Target pointing data
#####

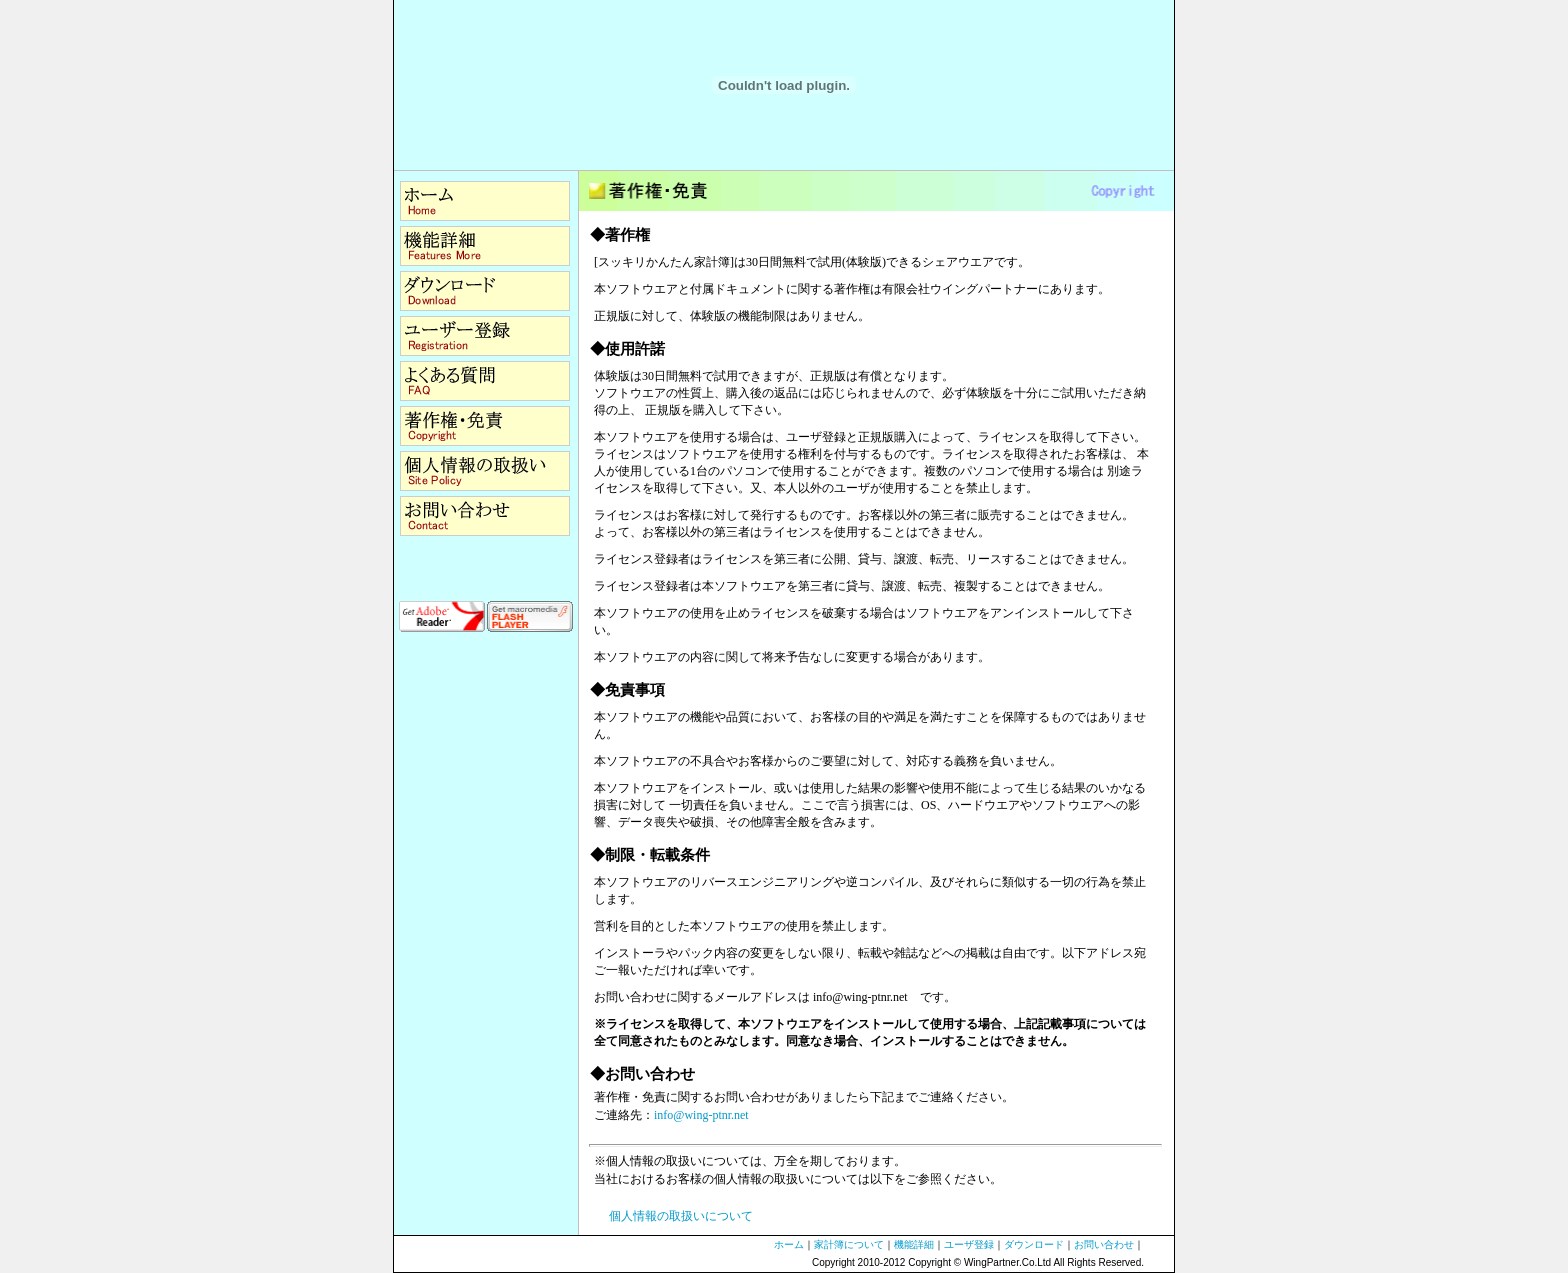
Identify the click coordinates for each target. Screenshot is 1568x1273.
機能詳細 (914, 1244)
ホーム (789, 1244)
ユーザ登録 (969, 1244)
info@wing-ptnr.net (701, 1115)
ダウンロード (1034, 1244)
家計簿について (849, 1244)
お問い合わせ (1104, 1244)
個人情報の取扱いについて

#####

### GIVEN PROBLEM
Write out every line of the data above word for word, omitting the picture.

### RESULT
Identify the click coordinates for each target. Screenshot is 1568x1273.
機能詳細 (914, 1244)
ホーム (789, 1244)
ユーザ登録 (969, 1244)
info@wing-ptnr.net (701, 1115)
ダウンロード (1034, 1244)
家計簿について (849, 1244)
お問い合わせ (1104, 1244)
個人情報の取扱いについて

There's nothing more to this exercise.